The Laws of Probability¶
import pandas as pd
import numpy as np
from utils import values
Introduction¶
This notebook takes a computational approach to understanding probability. We’ll use data from the General Social Survey to compute the probability of propositions like:
If I choose a random survey respondent, what is the probability they are female?
If I choose a random survey respondent, what is the probability they work in banking?
From there, we will explore two related concepts:
Conjunction, which is the probability that two propositions are both true; for example, what is the probability of choosing a female banker?
Conditional probability, which is the probability that one proposition is true, given that another is true; for example, given than a respondent is female, what is the probability that she is a banker?
I chose these examples because they are related to a famous experiment by Tversky and Kahneman, who posed the following question:
Linda is 31 years old, single, outspoken, and very bright.

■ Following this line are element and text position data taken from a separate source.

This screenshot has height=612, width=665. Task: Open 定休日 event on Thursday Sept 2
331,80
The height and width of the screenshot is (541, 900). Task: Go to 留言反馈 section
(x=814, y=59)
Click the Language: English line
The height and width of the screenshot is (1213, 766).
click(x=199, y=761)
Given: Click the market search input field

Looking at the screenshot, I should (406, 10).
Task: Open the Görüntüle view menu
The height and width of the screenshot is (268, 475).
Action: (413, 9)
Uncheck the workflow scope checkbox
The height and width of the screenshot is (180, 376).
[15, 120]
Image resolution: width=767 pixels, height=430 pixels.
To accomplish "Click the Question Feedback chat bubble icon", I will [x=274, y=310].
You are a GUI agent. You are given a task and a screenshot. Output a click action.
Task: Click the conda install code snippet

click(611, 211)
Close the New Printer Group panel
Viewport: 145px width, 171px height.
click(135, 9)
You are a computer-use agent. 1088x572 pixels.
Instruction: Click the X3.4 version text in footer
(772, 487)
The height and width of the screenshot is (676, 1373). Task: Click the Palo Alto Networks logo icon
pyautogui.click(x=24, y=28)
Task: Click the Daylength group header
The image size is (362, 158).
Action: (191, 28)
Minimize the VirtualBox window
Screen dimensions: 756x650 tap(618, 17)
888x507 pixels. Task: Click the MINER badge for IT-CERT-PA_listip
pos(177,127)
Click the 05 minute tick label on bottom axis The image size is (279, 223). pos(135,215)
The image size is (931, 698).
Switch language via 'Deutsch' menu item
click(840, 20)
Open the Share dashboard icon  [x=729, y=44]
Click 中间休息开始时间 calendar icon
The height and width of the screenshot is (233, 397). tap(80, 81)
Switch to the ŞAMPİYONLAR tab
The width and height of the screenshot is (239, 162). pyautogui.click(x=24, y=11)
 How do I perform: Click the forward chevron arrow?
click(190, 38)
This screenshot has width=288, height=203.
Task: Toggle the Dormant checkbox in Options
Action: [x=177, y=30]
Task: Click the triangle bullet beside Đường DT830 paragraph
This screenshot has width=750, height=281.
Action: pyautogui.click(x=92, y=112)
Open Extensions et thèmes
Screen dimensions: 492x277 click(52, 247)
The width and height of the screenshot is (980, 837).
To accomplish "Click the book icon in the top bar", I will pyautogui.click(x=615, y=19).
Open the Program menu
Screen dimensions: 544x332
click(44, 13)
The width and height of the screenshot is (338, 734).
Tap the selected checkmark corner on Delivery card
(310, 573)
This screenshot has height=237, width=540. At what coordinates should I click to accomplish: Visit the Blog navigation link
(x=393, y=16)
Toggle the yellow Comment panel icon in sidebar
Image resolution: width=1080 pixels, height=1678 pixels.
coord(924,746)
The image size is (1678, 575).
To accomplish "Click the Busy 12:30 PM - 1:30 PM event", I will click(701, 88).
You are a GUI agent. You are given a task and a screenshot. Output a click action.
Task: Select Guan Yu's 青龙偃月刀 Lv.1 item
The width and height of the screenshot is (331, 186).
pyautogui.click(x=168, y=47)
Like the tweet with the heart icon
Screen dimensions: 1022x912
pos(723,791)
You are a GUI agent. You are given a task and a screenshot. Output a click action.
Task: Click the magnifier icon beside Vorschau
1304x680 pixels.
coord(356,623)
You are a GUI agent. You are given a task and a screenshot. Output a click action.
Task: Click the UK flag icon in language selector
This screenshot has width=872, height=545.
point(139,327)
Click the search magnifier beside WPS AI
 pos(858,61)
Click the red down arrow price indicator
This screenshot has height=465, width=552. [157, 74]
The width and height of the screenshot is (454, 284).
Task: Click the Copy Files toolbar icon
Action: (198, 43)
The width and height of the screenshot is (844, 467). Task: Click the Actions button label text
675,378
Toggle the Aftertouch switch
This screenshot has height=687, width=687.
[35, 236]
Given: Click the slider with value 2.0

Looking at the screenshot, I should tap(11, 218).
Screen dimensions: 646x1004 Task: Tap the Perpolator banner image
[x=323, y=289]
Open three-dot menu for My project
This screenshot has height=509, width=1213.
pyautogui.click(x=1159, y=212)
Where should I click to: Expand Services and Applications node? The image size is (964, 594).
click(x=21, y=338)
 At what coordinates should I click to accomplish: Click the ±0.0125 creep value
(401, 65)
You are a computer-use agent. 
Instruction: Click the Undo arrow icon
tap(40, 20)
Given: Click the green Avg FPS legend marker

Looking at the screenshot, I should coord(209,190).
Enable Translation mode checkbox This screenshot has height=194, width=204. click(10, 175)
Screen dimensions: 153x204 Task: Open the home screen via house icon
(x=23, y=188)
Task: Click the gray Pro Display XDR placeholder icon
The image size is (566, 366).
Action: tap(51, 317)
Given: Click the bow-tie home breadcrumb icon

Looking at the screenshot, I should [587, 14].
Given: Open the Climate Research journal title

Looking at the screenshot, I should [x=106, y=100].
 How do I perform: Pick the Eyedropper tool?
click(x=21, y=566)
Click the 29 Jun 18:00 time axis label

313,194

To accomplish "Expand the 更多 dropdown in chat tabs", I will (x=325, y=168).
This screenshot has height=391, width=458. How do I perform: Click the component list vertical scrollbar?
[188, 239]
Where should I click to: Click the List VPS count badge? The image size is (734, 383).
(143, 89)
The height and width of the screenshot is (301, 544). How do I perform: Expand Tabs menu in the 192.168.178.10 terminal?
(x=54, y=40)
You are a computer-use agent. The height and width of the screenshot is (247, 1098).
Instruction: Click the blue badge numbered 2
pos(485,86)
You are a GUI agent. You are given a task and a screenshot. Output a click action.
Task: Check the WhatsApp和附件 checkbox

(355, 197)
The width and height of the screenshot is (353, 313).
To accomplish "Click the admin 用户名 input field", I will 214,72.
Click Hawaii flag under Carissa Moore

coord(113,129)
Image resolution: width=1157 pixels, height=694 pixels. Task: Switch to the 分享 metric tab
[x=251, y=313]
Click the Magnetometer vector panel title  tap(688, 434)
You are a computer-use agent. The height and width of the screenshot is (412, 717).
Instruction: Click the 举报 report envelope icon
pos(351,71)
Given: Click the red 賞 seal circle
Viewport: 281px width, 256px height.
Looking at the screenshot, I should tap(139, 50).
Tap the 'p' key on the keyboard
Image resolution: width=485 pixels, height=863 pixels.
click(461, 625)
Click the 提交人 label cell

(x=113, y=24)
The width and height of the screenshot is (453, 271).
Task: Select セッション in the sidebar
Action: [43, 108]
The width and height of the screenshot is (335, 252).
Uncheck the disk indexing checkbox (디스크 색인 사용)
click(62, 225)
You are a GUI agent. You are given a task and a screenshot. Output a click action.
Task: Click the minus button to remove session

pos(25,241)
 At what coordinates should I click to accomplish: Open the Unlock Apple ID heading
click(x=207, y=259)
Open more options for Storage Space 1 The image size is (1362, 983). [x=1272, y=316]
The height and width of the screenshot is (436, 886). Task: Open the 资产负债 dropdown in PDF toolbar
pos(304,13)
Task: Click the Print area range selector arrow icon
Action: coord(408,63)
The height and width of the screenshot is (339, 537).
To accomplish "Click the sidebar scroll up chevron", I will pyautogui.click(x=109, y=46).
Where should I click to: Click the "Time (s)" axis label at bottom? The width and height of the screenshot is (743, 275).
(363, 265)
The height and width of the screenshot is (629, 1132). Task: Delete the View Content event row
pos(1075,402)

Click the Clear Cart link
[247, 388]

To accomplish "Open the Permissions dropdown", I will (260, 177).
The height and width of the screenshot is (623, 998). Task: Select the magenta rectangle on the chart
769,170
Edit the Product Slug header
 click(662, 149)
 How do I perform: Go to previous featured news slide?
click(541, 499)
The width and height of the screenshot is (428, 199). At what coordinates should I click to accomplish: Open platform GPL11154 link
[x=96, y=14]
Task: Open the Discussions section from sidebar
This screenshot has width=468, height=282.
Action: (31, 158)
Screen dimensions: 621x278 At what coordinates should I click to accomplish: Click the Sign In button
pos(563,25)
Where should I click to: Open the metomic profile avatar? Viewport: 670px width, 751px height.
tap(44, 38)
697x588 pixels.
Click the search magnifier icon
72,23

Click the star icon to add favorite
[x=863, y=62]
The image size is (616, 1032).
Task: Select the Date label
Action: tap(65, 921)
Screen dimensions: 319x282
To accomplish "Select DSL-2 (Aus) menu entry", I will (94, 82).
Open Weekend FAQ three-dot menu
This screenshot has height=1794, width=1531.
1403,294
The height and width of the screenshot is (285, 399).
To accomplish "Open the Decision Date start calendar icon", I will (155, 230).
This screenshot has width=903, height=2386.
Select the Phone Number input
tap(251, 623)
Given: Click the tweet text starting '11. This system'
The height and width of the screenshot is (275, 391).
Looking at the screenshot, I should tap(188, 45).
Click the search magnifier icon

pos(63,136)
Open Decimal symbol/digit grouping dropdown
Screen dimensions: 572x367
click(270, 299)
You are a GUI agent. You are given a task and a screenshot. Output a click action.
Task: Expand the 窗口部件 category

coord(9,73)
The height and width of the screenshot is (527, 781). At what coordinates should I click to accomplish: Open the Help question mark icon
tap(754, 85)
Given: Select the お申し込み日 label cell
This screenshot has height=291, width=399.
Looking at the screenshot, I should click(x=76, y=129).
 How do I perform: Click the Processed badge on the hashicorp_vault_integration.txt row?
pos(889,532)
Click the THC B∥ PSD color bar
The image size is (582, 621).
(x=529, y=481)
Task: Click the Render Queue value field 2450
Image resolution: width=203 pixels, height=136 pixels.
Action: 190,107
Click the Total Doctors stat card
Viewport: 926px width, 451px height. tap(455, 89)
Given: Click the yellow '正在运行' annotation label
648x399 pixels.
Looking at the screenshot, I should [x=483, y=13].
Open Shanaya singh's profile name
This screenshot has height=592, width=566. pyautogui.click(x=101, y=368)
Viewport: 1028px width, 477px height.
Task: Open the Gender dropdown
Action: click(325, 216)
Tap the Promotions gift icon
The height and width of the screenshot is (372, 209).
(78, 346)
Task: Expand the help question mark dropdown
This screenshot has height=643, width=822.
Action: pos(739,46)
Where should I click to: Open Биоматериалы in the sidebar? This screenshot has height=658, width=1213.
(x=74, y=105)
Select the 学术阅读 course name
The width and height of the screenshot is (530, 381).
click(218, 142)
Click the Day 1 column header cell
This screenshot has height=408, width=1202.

She majored in philosophy. As a student, she was deeply concerned with issues of discrimination and social justice, and also participated in anti-nuclear demonstrations. Which is more probable?
Linda is a bank teller.
Linda is a bank teller and is active in the feminist movement.
Many people choose the second answer, presumably because it seems more consistent with the description. It seems unlikely that Linda would be just a bank teller; if she is a bank teller, it seems likely that she would also be a feminist.
But the second answer cannot be “more probable”, as the question asks. Suppose we find 1000 people who fit Linda’s description and 10 of them work as bank tellers. How many of them are also feminists? At most, all 10 of them are; in that case, the two options are equally likely. More likely, only some of them are; in that case the second option is less likely. But there can’t be more than 10 out of 10, so the second option cannot be more likely.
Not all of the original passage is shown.